Kriko Kompasiana menyapa warga dengan berkeliling kota, dengan gerbong Kompasiana, di rangkaian Commuter Line Jabodetabek. Untuk mendukung aksi Kriko sapa warga ini, Kompasiana mengajak para Kompasianer untuk berpartisipasi dalam photo competition bertema Naik KRL Bareng Kompasiana. Temukan kereta dengan gerbong keren tersebut, kemudian silakan berfoto di dekat gerbong atau bagian kereta lainnya yang memiliki dekorasi Kompasiana. Foto: kompasiana.com Â
Oleh: isson khairul (id.linkedin.com/pub/isson-khairul/6b/288/3b1/ - dailyquest.data@gmail.com)
Kriko[1] Kompasiana keliling kota di gerbong Kompasiana di rangkaian Commuter Line[2]. Keren, maskot warga biasa nyatu dengan transportasi kota, yang juga untuk warga biasa. Klop, ketika Alvidhiansyah Putra Anugerah me-launching komunitas Kompasianer Pengguna Commuter Line (KPC).
Alvidhiansyah Putra Anugerah memang orang dalam, maksudnya ia adalah Kompasianer[3] yang berada di lingkaran dalam Kompasiana, yang sehari-hari akrab disapa Alvi. Karena ia bermukim di Bogor, maka ia menjadi pengguna setia Commuter Line, dengan rute Stasiun Bogor hingga Stasiun Palmerah, yang hanya sepelemparan batu dari kantor pusat Kompasiana. Ada berapa orang dalam Kompasiana yang sehari-hari menggunakan Commuter Line? Alvi memang tidak menyebutkan jumlah, tapi ia menuliskan, admin-admin Kompasiana, sebagian besar adalah pengguna Commuter Line.
Siip, Siap, dan Sigap
Ini setidaknya menjadi penanda bahwa spirit KPC sebagai komunitas, akan dengan cepat terasa getarannya. Muthiah Al-Hasany, misalnya, sigap menyambut. Kompasianer yang tinggal di Depok itu, sudah membuat fanpage K.P.C.L. (Kompasianer Pengguna Commuter Line) di Facebook.
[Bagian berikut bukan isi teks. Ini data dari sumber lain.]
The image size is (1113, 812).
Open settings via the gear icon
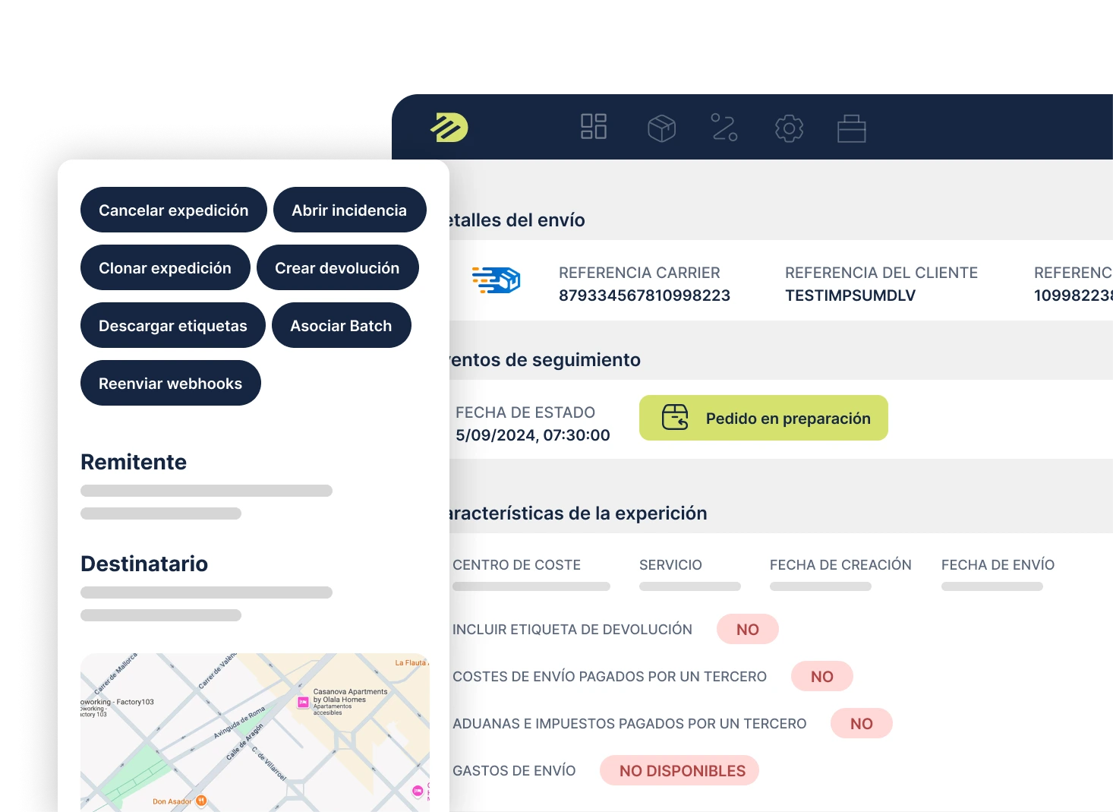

Tak sampai 30 menit setelah Alvi mengunggah Undangan untuk Para Blogger dan Kompasianer Pengguna Commuterline pada Rabu l 02 September 2015 l 14:52:18 WIB, muthiah alhasany langsung menyambutnya dengan sigap siip, Mas Alvi, siap bergerak, pada Rabu l 02 September 2015 l 15:12:45 WIB.
Dari situ kita melihat, ide pendirian komunitas KPC, yang bermula dari orang dalam, dengan cepat menjalar ke keluarga besar Kompasiana. Ini memang khas Kompasianer, serba cepat dan serba responsif. Itu pula yang sangat terasa pada Commuter Line. Sejak 1 April 2015[4] lalu, di lintas Bogor, perjalanan kereta bertambah dari 357 menjadi 391 perjalanan setiap hari. Di lintas Bekasi, dari 126 menjadi 153 perjalanan. Di lintas Serpong, Parung Panjang, dan Maja, dari 118 menjadi 148 perjalanan. Di lintas Tangerang, dari 74 menjadi 88 perjalanan.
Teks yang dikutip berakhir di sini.